> _Exercício escrito_:
No texto sobre estruturas de dados em Python, qual tempo foi medido para a função pop_all_from_left_to_right aplicada a list(range(100000))? Responda, por favor, em poucas palavras.

> _Trecho do texto_:
Estrutura de dados e collections em Python

André Ericson

@_aericson

gihub.com/aericson

"We read Knuth so you don't have to. "

Tim Peters

Big-O notation O(n)

  • O(1) - Independentemente do número de elementos, sempre demora o mesmo tempo.
  • O(n) - Cresce na mesma proporção que o número de elementos.
  • O(n²) - 4, 9, 16, 25... (Ex: BubbleSort).

"Premature optimization is the root of all evil"

Donald Knuth

List

In [1]:
li = [1, 2, 3, 4]
print(li)
[1, 2, 3, 4]
In [2]:
import sys
li = list(range(20))
print(sys.getsizeof(li))
288
In [3]:
li.append(1)
print(sys.getsizeof(li))
288

List

List

List - O(1)

In [4]:
small_list = [x for x in range(3)]
large_list = [x for x in range(5000000)]
In [5]:
%timeit -qo small_list[2]
Out[5]:
<TimeitResult : 10000000 loops, best of 3: 55.5 ns per loop>
In [7]:
%timeit -qo large_list[400000]
Out[7]:
<TimeitResult : 10000000 loops, best of 3: 57.1 ns per loop>

List - O(1)

  • small_list[2] = 0
  • len(small_list)
  • small_list.append(5)
  • small_list.pop()
  • small_list.clear()

List - O(n)

  • small_list == another_list
  • small_list[3:7] = [9, 2]
  • del small_list[1]
  • small_list.remove(...)
  • small_list.pop(0)
  • for v in small_list:

List - O(n)

In [8]:
def pop_all_from_left_to_right(li):
    while li:
        val = li.pop(0)     
        # do something with val
%timeit -qo pop_all_from_left_to_right(list(range(100000)))  
Out[8]:
<TimeitResult : 1 loop, best of 3: 3.21 s per loop>

O()!

In [1]:
def pop_all_from_left_to_right_better(li):
    rev_li = list(reversed(li))
    while rev_li:
        val = rev_li.pop()
        # do something with val
    return reversed(rev_li)
%timeit pop_all_from_left_to_right_better(list(range(100000)))
10 loops, best of 3: 16.1 ms per loop

O(n)!

Tuples

In [10]:
a_tuple = (1, 2, 3)
print(a_tuple)
(1, 2, 3)

> _Dados fornecidos_:
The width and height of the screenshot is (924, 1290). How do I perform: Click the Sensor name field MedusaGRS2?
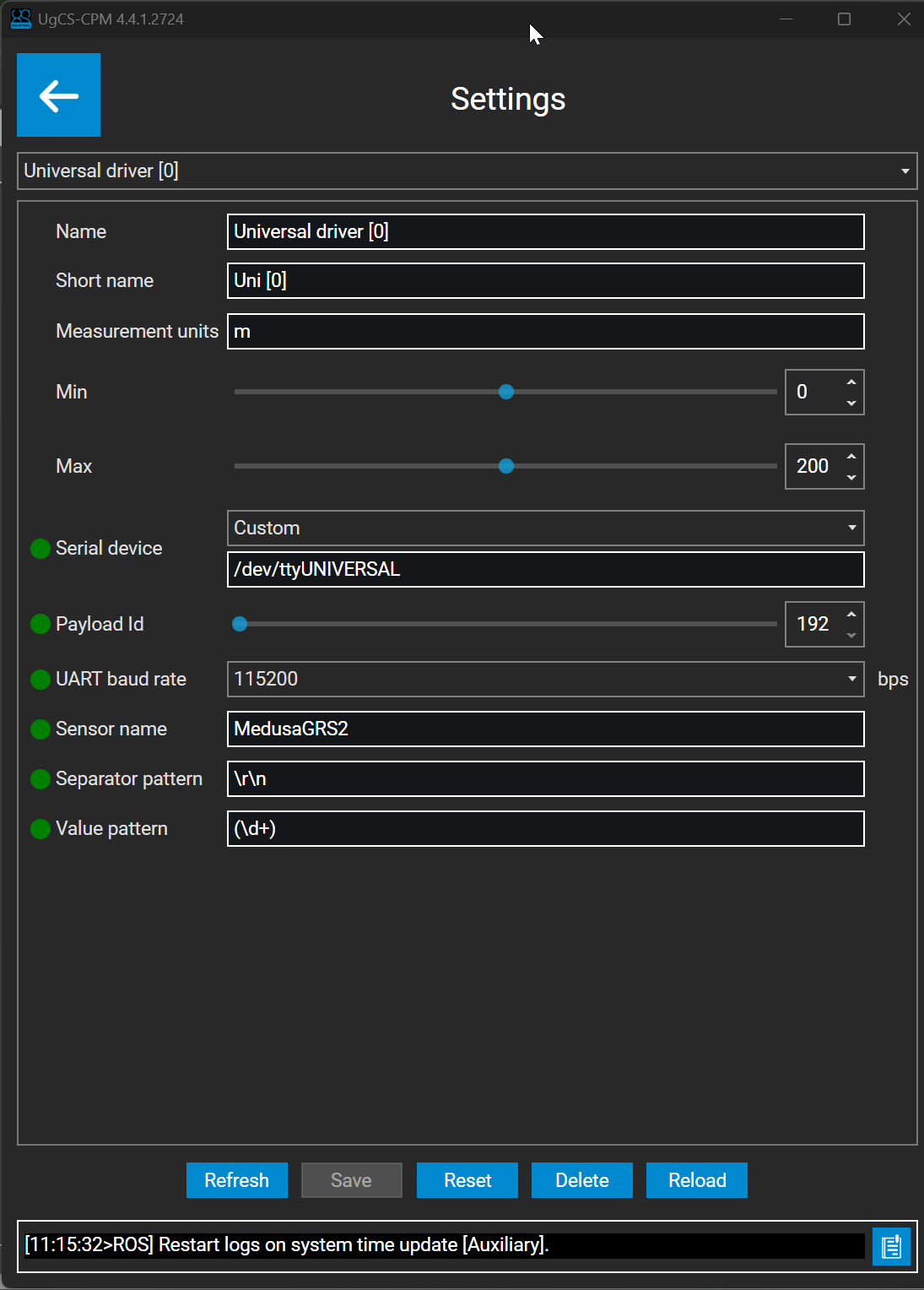[545, 729]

> _Resolução detalhada_:
3.21 s por loop (melhor de 3, com 1 loop).